In this board, PORTB.0 [digital pin 0 in Arduino] is connected to a buzzer, so this code will generate a pulsatile sound which can be varied by the potentiometer.

 

/*
  Analog Input

  Demonstrates analog input by reading an analog sensor on analog pin 2 and
  turning on and off a light emitting diode(LED) connected to digital pin 0.
  The amount of time the LED will be on and off depends on the value obtained
  by analogRead().
  The same digital pin 0 is connected to a buzzer. It will produce a pulsatile
  sound where on/off time depends on the analog input value.
  The 16*2 LCD will show the ADC value.

  The circuit:
  - potentiometer
    center pin of the potentiometer to the analog input 2
    one side pin (either one) to ground
    the other side pin to +5V
  - LED and Buzzer
    anode (long leg) attached to digital output 0
    cathode (short leg) attached to ground

  created by David Cuartielles


  This example code is in the public domain.
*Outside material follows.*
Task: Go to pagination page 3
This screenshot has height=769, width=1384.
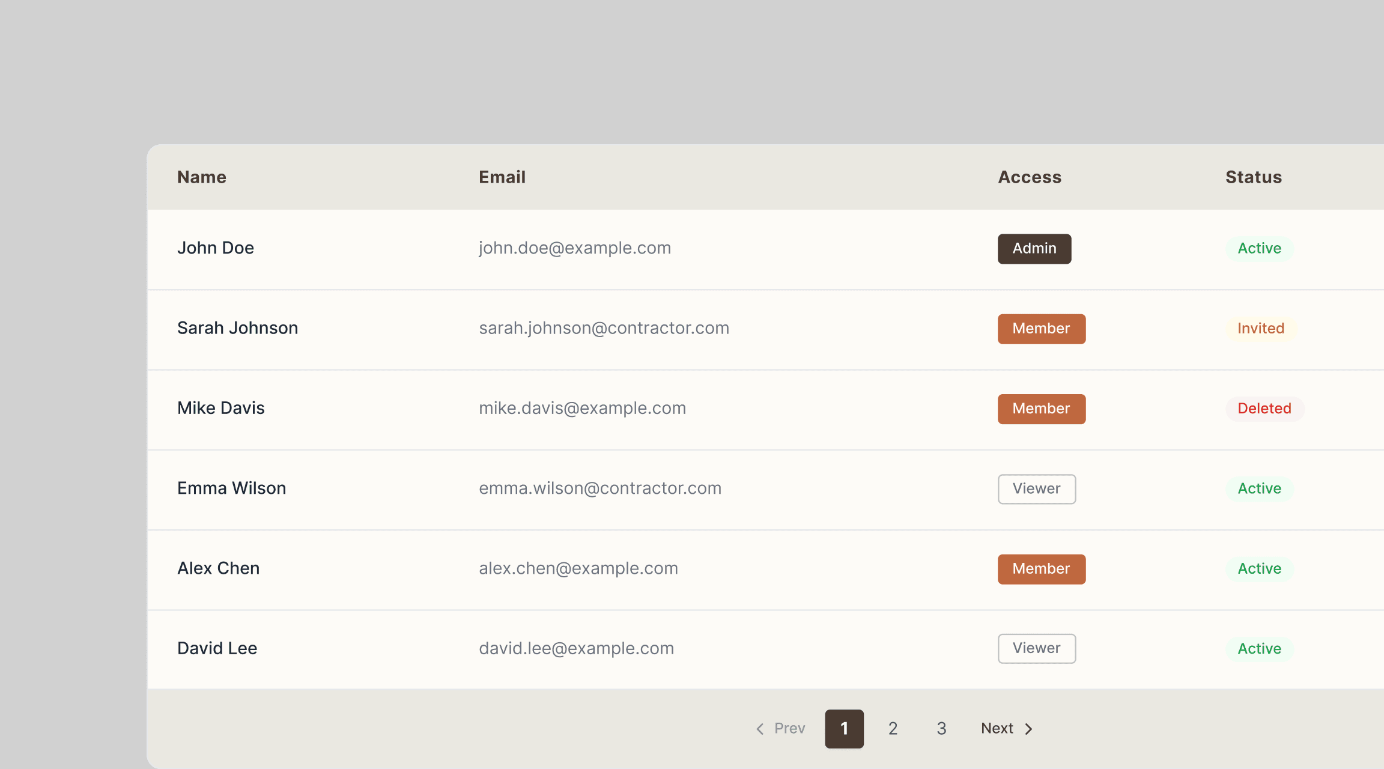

  http://www.arduino.cc/en/Tutorial/AnalogInput
*/

int sensorPin = 2;    // select the input pin for the potentiometer
int BUZPin = 0;      // select the pin for the LED
int sensorValue = 0;  // variable to store the value coming from the sensor

// include the library code:
#include 

// initialize the library by associating any needed LCD interface pin
// with the arduino pin number it is connected to
const int rs = 2, en = 3, d4 = 4, d5 = 5, d6 = 6, d7 = 7;
LiquidCrystal lcd(rs, en, d4, d5, d6, d7);


void setup() {
  // declare the ledPin as an OUTPUT:
  pinMode(BUZPin, OUTPUT);

  // set up the LCD's number of columns and rows:
  lcd.begin(16, 2);
  // Print a message to the LCD.
  lcd.print("ADC EXAMPLE");
}

void loop() {
  // read the value from the sensor:
  sensorValue = analogRead(sensorPin);
  // turn the ledPin on
  digitalWrite(BUZPin, HIGH);
  // stop the program for  milliseconds:
  delay(sensorValue);
  // turn the ledPin off:
  digitalWrite(BUZPin, LOW);
  // stop the program for for  milliseconds:
  delay(sensorValue);

  lcd.setCursor(0, 1); // bottom left
   String stringOne =  String(sensorValue);
   lcd.print(stringOne);
   lcd.print("  ");
}

 

 

Attached video contains the demonstration of some sample codes for MEGATRON32.

Codes are written Using Arduino IDE and MikroC Pro for AVR.

 

 

Well, that's all about it so far.

Don't know whether this is worth posting this blog or not,

just hoping some of you may find it interesting.